A premier league of Trusts emerged from 2011 onwards. They were large teaching Trusts and major research centres. Clinically their performance was very good and their chief executives had been in post far longer than average. Their ten chief executives had nearly 200 years of experience between them and met regularly to discuss issues of common concern. They developed a website, and subgroups of their medical directors and chief nurses were formed. They included Cambridge, Manchester, Guy’s/St Thomas’, Imperial, Kings, Newcastle, Oxford, Sheffield, UCLH and Birmingham. Most, but not all, were FTs. They were important tertiary centres and had common interests not shared by most other Trusts, not least the high costs of the extremely complicated cases with which they dealt. They associated as the ‘Shelford Group’ after the village where their chief executives first met. While not thinking as one, they were a group of incredible significance and were sought out for their views by senior politicians and managers, seeing themselves as a backbone of the NHS, stable in times of instability, and possibly a focus around which the NHS more generally might be organised. In other words, they might be prepared to absorb failing Trusts.157 

In 2015 some, including Imperial, rejected the tariff settlement for the coming year because, said the chief finance officer of QE Birmingham, ”Savings of this magnitude and this timescale can only come from the biggest cost centre and that is staffing, mainly nurses. Reduce staffing and you jeopardise safety and quality. All roads lead back to Mid-Staffs.” If they didn’t make savings, Monitor would put them into Special Measures. If they did, quality would fall and the CQC would do the same.

Medical education and staffing

Concerns over the pattern of medical education were expressed nationally and internationally. In 2009, the GMC updated Tomorrow’s Doctors, its guidance on the undergraduate medical curriculum.158 On the international scene, a Commission was established by The Lancet, supported by the Bill & Melinda Gates Foundation, the Rockefeller Foundation, and the China Medical Board.159There was a desire to widen access routes into medicine. A growing number of medical schools offered a four-year fast track course for applicants who already had a degree. However, when the BMA updated its 2004 study on medical school entry, it considered that access had become more inflexible over time. The majority of medical school students were still drawn from professional and managerial backgrounds. The age, ethnicity and gender profile of medical school students raised questions about the structure of medical education and about the future composition of the profession.

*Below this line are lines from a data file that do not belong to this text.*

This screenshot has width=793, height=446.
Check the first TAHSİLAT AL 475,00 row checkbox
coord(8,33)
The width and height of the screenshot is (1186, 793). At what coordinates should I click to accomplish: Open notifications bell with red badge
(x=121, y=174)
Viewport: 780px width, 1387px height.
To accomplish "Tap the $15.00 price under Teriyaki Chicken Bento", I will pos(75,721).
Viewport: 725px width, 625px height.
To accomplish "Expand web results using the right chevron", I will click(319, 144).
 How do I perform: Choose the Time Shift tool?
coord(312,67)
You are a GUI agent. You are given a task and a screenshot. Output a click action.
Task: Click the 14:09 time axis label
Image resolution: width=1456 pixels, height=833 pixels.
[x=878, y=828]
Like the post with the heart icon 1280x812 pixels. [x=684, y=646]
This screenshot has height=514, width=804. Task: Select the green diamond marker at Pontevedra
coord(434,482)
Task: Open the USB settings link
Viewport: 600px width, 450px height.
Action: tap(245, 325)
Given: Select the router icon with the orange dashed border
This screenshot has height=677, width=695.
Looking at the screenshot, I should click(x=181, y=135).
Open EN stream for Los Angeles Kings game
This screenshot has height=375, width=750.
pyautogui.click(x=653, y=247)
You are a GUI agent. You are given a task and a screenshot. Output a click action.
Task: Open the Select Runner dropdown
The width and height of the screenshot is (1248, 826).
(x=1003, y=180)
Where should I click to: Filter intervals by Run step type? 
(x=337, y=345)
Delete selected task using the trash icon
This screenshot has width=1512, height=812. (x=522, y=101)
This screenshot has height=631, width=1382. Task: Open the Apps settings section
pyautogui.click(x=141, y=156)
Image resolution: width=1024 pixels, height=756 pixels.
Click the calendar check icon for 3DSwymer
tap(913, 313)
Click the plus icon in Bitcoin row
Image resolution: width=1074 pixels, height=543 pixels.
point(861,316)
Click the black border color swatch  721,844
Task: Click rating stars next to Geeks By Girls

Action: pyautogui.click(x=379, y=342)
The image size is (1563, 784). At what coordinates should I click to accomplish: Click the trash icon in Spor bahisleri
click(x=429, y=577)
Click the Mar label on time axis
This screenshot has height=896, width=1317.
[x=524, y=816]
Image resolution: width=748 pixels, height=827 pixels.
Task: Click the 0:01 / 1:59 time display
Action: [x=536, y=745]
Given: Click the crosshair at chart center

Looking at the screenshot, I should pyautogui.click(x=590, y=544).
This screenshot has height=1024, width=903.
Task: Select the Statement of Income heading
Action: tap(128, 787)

24 Medical schools in England, by region and target student intakes (English total 6,195)

Source: HEFCE160

East Anglia

Cambridge (University of), School of Clinical Medicine (299)

University of East Anglia (168)

Greater London

Queen Mary College – Barts and The London (324)

King’s College London School of Medicine (at Guy’s King’s College and St Thomas’ Hospital) (415)

Imperial College School of Medicine, London (330)

London School of Hygiene & Tropical Medicine (Postgraduate medical school)

St George’s, University of London (264)

University College London, University College Medical School (330)

Midlands

Birmingham (University of), School of Medicine (385)

Keele University, School of Medicine (129)

Leicester (University of), Leicester Medical School (245)

Warwick University of), Warwick Medical School (178)

Nottingham (The University of), Faculty of Medicine and Health Sciences (336)

North East

Durham (University of), Queens Campus, Stockton, Phase 1 Medicine

Hull York Medical School (141)

Leeds (University of), School of Medicine (263)

Newcastle (352)

Sheffield (The University of), School of Medicine (241)

North West

Liverpool (University of), Faculty of Health and Life Sciences (371)

Manchester (University of), Faculty of Medicine and Human Sciences (380)

South

Brighton and Sussex Medical School (138)

Oxford (186)

Southampton (University of), School of Medicine (246)

South West

Bristol (University of), Faculty of Medicine (256)

Peninsula Medical and Dental School (216)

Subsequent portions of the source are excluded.